[Saved entries]

========================================

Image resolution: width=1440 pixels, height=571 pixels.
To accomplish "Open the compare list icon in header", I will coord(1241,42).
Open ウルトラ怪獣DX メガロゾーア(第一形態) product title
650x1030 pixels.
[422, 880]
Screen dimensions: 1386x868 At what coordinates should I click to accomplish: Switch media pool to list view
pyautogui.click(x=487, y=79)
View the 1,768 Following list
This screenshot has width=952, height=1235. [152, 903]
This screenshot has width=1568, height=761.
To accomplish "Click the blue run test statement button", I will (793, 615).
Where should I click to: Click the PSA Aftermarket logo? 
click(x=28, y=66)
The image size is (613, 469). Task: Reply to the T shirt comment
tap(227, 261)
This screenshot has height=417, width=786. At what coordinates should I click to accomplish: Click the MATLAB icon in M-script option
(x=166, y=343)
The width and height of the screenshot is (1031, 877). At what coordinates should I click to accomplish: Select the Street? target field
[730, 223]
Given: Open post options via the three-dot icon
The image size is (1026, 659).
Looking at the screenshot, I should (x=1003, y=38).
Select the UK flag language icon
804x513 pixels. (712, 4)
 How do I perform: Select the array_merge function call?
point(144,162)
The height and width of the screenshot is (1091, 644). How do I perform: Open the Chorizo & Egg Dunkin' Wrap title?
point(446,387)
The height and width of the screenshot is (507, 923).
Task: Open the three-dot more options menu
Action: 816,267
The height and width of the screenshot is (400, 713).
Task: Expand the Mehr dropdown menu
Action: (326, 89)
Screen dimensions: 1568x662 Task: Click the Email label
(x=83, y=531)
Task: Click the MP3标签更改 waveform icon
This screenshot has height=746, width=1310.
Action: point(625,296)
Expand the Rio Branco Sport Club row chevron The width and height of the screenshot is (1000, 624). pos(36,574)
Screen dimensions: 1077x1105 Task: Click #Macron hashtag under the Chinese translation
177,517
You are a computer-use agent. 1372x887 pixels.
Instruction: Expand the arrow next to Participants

========================================

◆ Exercise description
In full and without deviation, reproduce the entries above.

◆ Completed exercise
Image resolution: width=1440 pixels, height=571 pixels.
To accomplish "Open the compare list icon in header", I will coord(1241,42).
Open ウルトラ怪獣DX メガロゾーア(第一形態) product title
650x1030 pixels.
[422, 880]
Screen dimensions: 1386x868 At what coordinates should I click to accomplish: Switch media pool to list view
pyautogui.click(x=487, y=79)
View the 1,768 Following list
This screenshot has width=952, height=1235. [152, 903]
This screenshot has width=1568, height=761.
To accomplish "Click the blue run test statement button", I will (793, 615).
Where should I click to: Click the PSA Aftermarket logo? 
click(x=28, y=66)
The image size is (613, 469). Task: Reply to the T shirt comment
tap(227, 261)
This screenshot has height=417, width=786. At what coordinates should I click to accomplish: Click the MATLAB icon in M-script option
(x=166, y=343)
The width and height of the screenshot is (1031, 877). At what coordinates should I click to accomplish: Select the Street? target field
[730, 223]
Given: Open post options via the three-dot icon
The image size is (1026, 659).
Looking at the screenshot, I should (x=1003, y=38).
Select the UK flag language icon
804x513 pixels. (712, 4)
 How do I perform: Select the array_merge function call?
point(144,162)
The height and width of the screenshot is (1091, 644). How do I perform: Open the Chorizo & Egg Dunkin' Wrap title?
point(446,387)
The height and width of the screenshot is (507, 923).
Task: Open the three-dot more options menu
Action: 816,267
The height and width of the screenshot is (400, 713).
Task: Expand the Mehr dropdown menu
Action: (326, 89)
Screen dimensions: 1568x662 Task: Click the Email label
(x=83, y=531)
Task: Click the MP3标签更改 waveform icon
This screenshot has height=746, width=1310.
Action: point(625,296)
Expand the Rio Branco Sport Club row chevron The width and height of the screenshot is (1000, 624). pos(36,574)
Screen dimensions: 1077x1105 Task: Click #Macron hashtag under the Chinese translation
177,517
You are a computer-use agent. 1372x887 pixels.
Instruction: Expand the arrow next to Participants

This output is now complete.